▶ [Exercise aim]: Would you return, word for word, the lines of the data below from the line with "Screenshot is 510x2576." through the line with "Indeks (424, 56)", and no others?

▶ [Data shown]:
*** Block opens ***

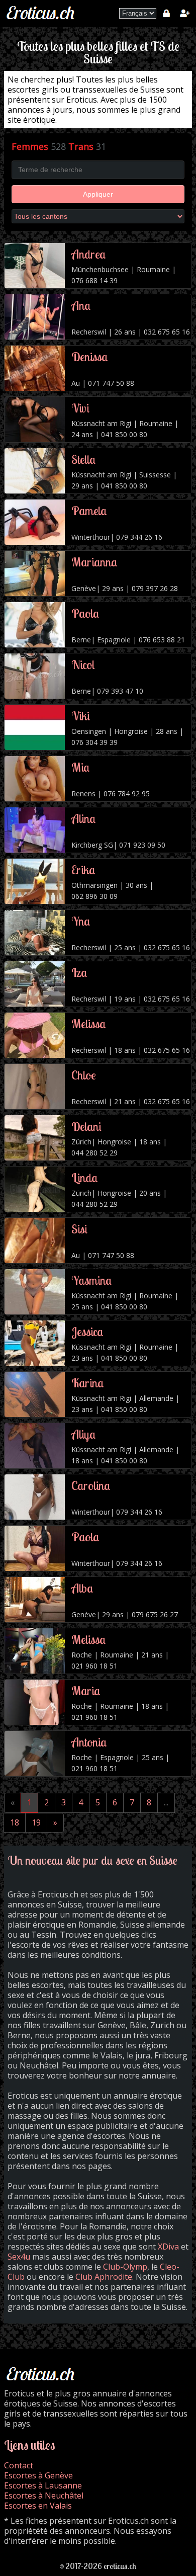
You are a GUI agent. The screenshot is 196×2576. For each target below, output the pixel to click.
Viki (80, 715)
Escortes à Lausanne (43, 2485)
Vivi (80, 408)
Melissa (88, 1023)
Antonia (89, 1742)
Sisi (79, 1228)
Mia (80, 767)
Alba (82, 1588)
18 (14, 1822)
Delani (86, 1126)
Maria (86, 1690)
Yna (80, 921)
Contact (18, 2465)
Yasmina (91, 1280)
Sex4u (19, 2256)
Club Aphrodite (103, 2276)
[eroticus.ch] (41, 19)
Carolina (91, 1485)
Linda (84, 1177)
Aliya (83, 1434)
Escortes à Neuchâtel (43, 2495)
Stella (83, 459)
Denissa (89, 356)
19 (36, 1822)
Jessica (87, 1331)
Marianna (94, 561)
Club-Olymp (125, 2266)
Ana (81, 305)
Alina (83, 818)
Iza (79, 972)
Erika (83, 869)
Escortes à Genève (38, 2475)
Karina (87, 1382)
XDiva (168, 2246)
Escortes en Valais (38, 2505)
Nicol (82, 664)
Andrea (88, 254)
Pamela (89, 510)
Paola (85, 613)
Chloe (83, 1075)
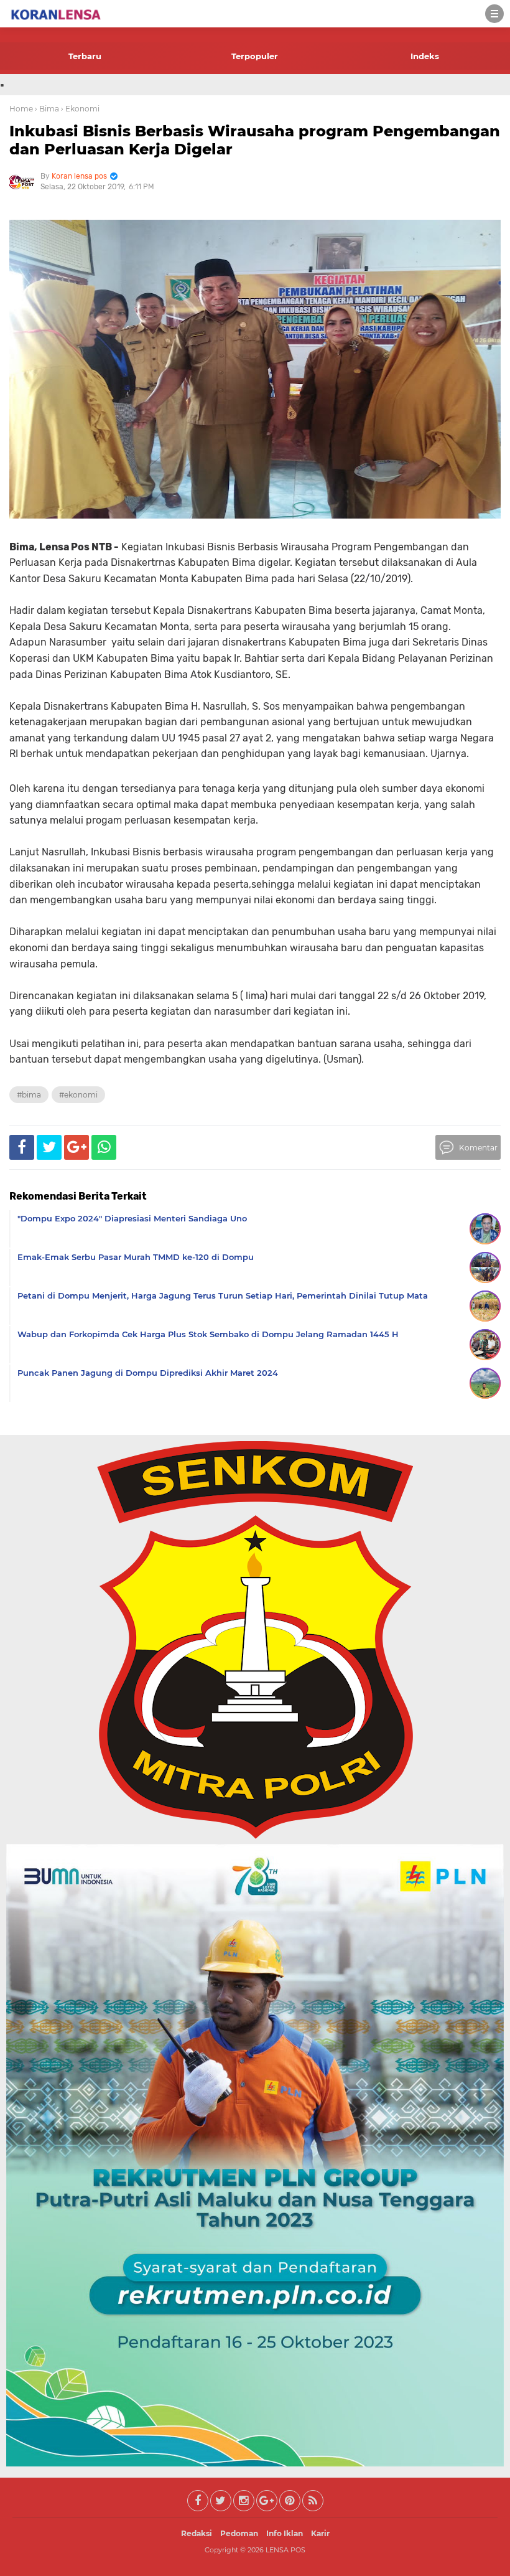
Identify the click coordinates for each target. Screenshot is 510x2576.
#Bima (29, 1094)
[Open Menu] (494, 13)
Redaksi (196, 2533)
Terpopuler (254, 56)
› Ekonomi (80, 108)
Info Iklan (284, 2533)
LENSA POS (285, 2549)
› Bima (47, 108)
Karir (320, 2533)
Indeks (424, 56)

*** Block closes ***
*** Block opens ***

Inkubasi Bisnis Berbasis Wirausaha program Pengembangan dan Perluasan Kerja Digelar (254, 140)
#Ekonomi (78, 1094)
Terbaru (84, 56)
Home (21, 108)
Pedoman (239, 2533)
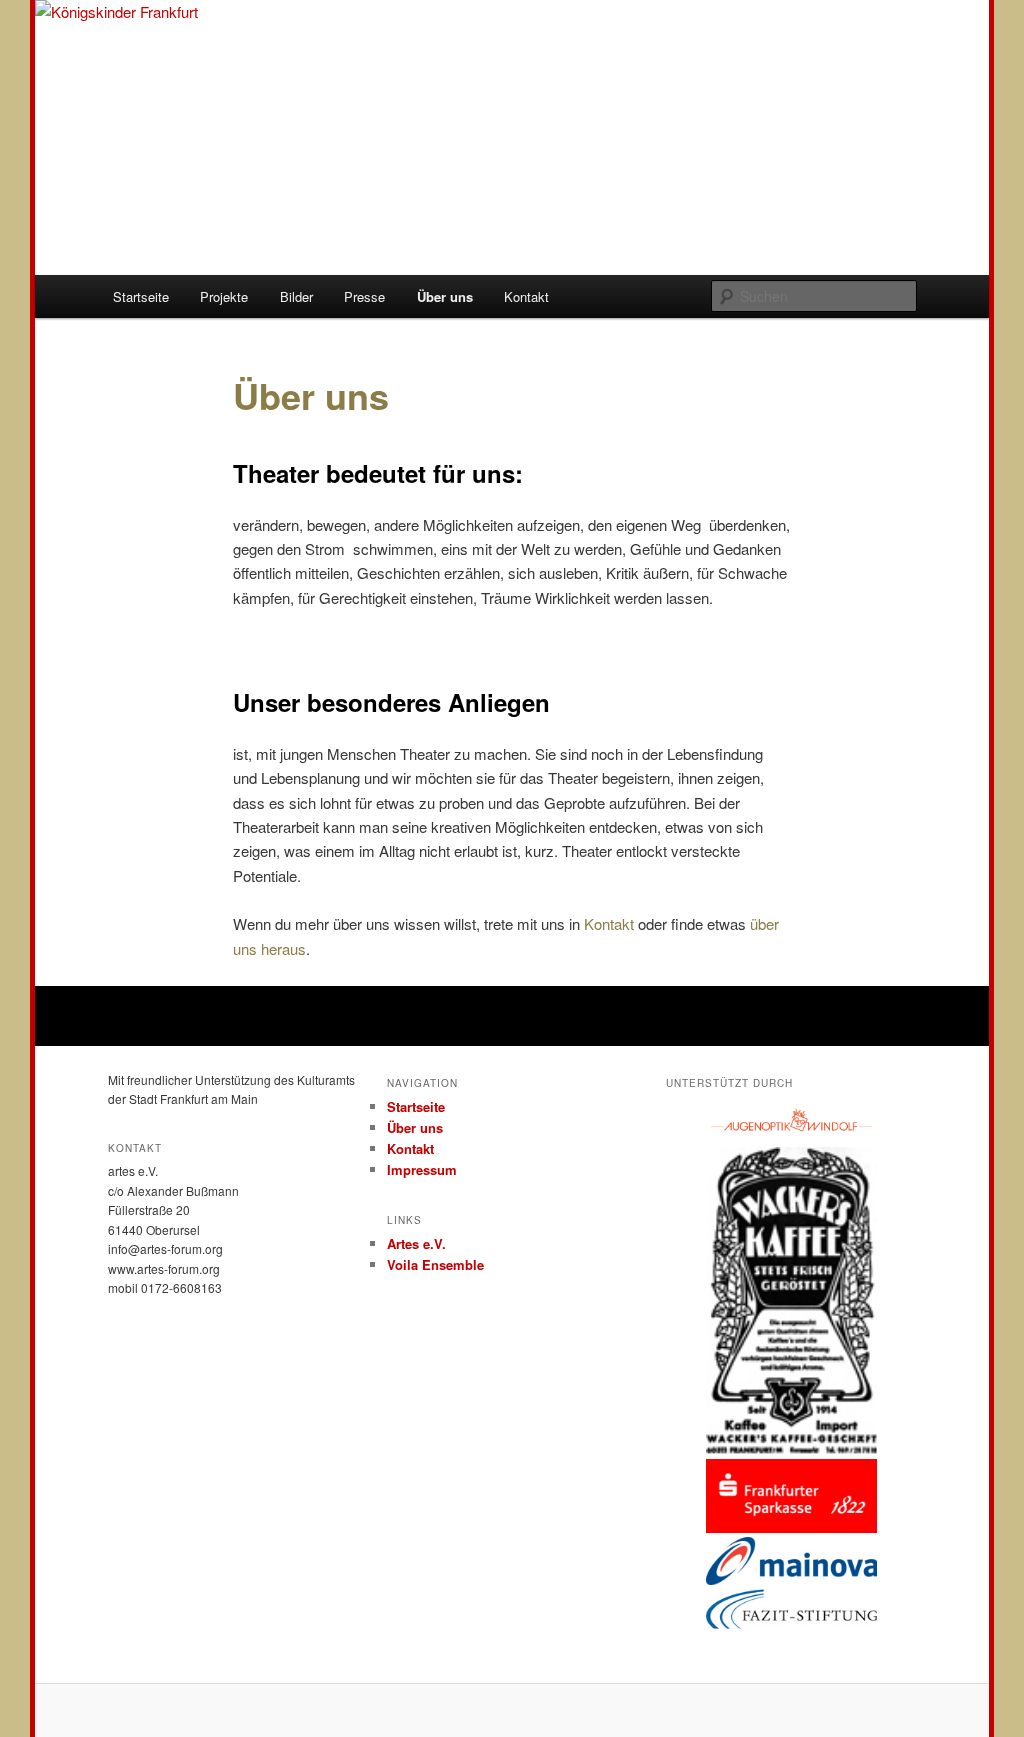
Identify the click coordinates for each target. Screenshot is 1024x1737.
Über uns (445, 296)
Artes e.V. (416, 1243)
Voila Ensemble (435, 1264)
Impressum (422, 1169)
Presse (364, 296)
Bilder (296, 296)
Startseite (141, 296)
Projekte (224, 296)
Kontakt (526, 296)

*** Block closes ***

▶ [Worked solution]:
Identify the click coordinates for each target. Screenshot is 510x2576.
#Bima (29, 1094)
[Open Menu] (494, 13)
Redaksi (196, 2533)
Terpopuler (254, 56)
› Ekonomi (80, 108)
Info Iklan (284, 2533)
LENSA POS (285, 2549)
› Bima (47, 108)
Karir (320, 2533)
Indeks (424, 56)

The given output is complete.